The hope is that if we can understand how vultures tolerate such deadly bugs, we might gain insight into how to deal with them when they occur in humans.
Why We Should Be Thankful for Vultures
As I mentioned earlier, I’m a big vulture fan. They offer tremendous value to the ecosystem as scavengers, especially in hot climates. These big birds are able to eat up to 2 pounds of carrion in a single meal, which is over 10 percent of their body weight.
Their highly acidic stomachs allow them to safely clean up the carcasses of animals infected with deadly bacteria like botulism, classical swine fever, and anthrax. And believe it or not, New World vultures urinate straight down their legs, and the urine kills bacteria they’ve picked up from walking through dead carcasses.
These magnificent scavenging birds are vital to our natural world. "People oftentimes don't recognize the enormous ecosystem services that vultures offer to humans," says Graves. "It's a free, mobile sanitation department. They're discarding and consuming and getting rid of millions of pounds of decaying flesh that could threaten public health."

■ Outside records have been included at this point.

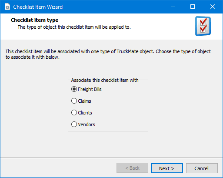Select the Vendors radio button
The image size is (223, 178).
pyautogui.click(x=74, y=124)
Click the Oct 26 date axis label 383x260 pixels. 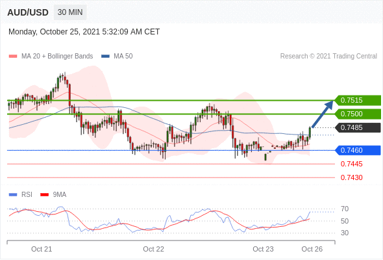coord(312,249)
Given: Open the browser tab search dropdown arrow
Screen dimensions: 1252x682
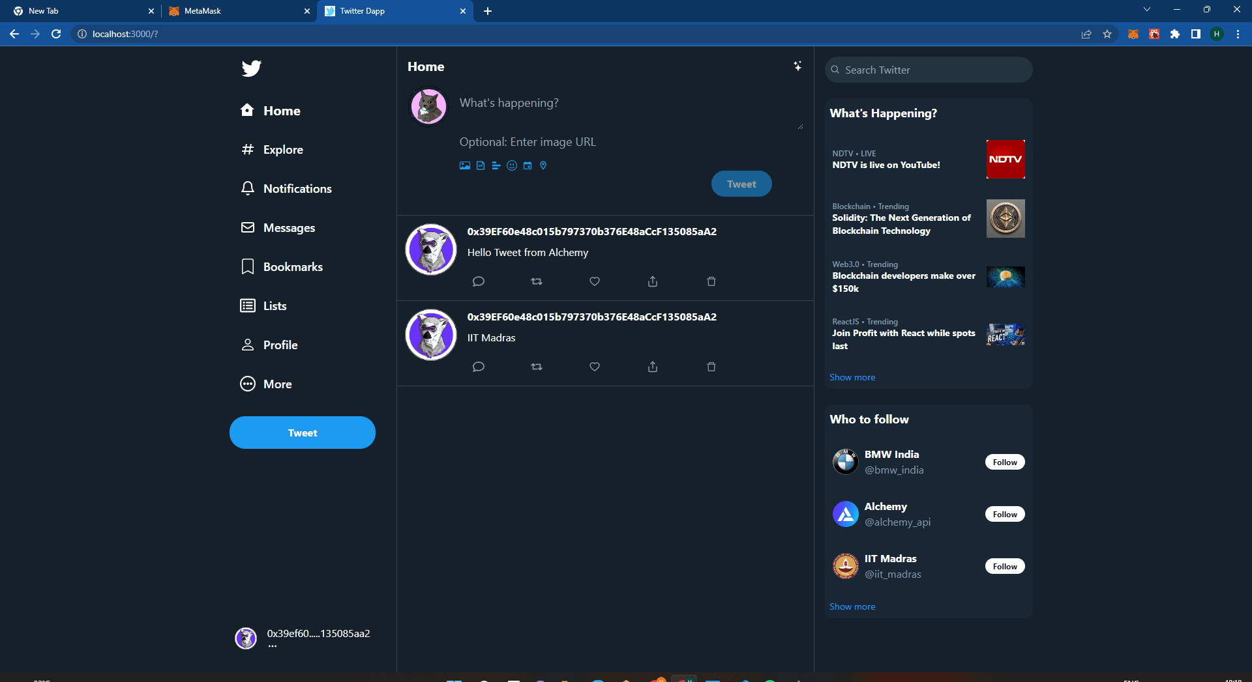Looking at the screenshot, I should 1146,10.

And thanks to the University of Copenhagen study, we now know that the vulture’s GI tract kills off most of the microbes it ingests instead of passing them back into the environment.

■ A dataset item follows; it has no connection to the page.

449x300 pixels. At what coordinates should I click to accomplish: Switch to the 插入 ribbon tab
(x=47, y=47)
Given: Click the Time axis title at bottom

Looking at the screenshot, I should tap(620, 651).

Vultures Are Facing Extinction in Asia
Less than two decades ago, there were millions of vultures on the Indian subcontinent. Today, three species of vultures native to India, Pakistan and Nepal – the oriental white-backed vulture, the slender-billed vulture, and the long-billed vulture -- have decreased by over 95 percent.
The journey to extinction of these extraordinary birds has happened faster than even that of dodo birds. No other wild bird has seen its population decline so quickly.

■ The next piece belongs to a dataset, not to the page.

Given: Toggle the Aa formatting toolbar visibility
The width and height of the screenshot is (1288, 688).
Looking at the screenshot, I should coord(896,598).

The cause of the decline is a veterinary drug called diclofenac, which is a non-steroidal anti-inflammatory drug (NSAID) used as an inexpensive treatment for inflammation, pain, fever, and lameness in livestock.
When the drug is administered to cattle shortly before death, it remains in the tissues of the carcasses, which is how vultures are exposed to it. Studies have shown that at just 10 percent of the recommended dose for animals, diclofenac is lethal to vultures.
Diclofenac has been banned for veterinary use in South Asia, but sadly, it is still being sold and used illegally.
Vulture Conservation Efforts Are Underway
Fortunately, several organizations are working to improve the situation in South Asia. Captive breeding programs for several species of Indian vulture are underway. The goal is to eventually release captive-bred birds into the wild once the environment is free of diclofenac.
The more vultures the breeding centers can bring into captivity, the better the chance of survival for the species. Other measures must include banning the retail sale of diclofenac.
Another conservation effort is the establishment of vulture safe havens -- also called safe zones and “vulture restaurants” -- in the wild. These are locations where there is very little risk of diclofenac poisoning in the areas surrounding the remaining wild vulture breeding colonies.
These sites will retain vultures within their natural habitat rather than in captivity, and the hope is also to use them as future release sites for captive-bred birds.